Mais nous ne la verrons pas, car le temps est très couvert, la brume a envahi le ciel et enveloppe la ville dans son manteau cotonneux depuis trois jours déjà.
Tous les mois, quand Séléné commence son ascension dans le ciel et jusqu'à son apogée, je reste éveillée de longues heures, car Morphée sans doute attiré par sa clarté préfère rêver d'elle en dormant et oublie de verser aux dormeurs le filtre du sommeil qui leur apporterait le repos...

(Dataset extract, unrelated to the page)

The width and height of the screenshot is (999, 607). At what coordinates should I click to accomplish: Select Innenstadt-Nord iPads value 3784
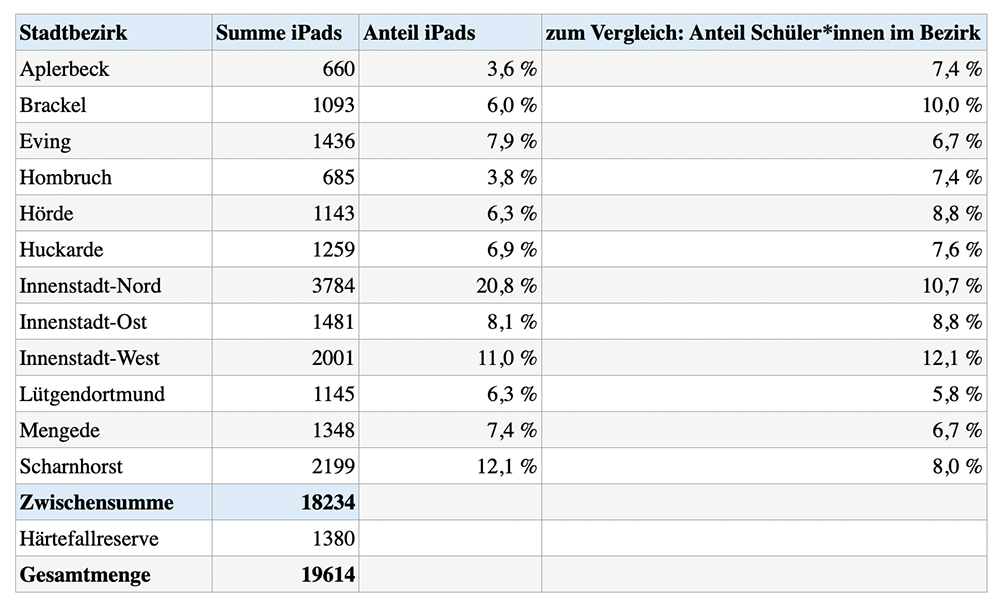285,285
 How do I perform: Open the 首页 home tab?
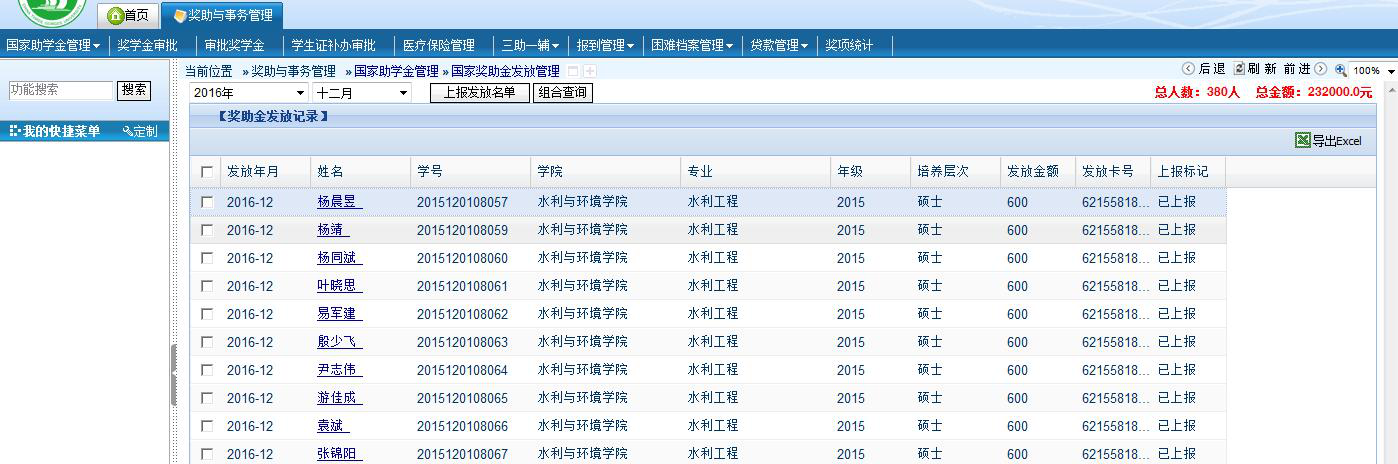point(128,15)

Je vous offre une belle ode à la lune, signé par Charles Baudelaire.
Livia
Morphée dormant
Jean-Bernard Restout
Séléné rêve sur des coussins de nuages un soir de pleine lune...
( vue de ma fenêtre)
Ce soir, la lune rêve avec plus de paresse ;
Ainsi qu'une beauté, sur de nombreux coussins,
Qui d'une main distraite et légère caresse
Avant de s'endormir le contour de ses seins,
Sur le dos satiné des molles avalanches,
Mourante, elle se livre aux longues pâmoisons,
Et promène ses yeux sur les visions blanches
Qui montent dans l'azur comme des floraisons.
Quand parfois sur ce globe, en sa langueur oisive,
Elle laisse filer une larme furtive,
Un poète pieux, ennemi du sommeil,
Dans le creux de sa main prend cette larme pâle,
Aux reflets irisés comme un fragment d'opale,
Et la met dans son cœur loin des yeux du soleil.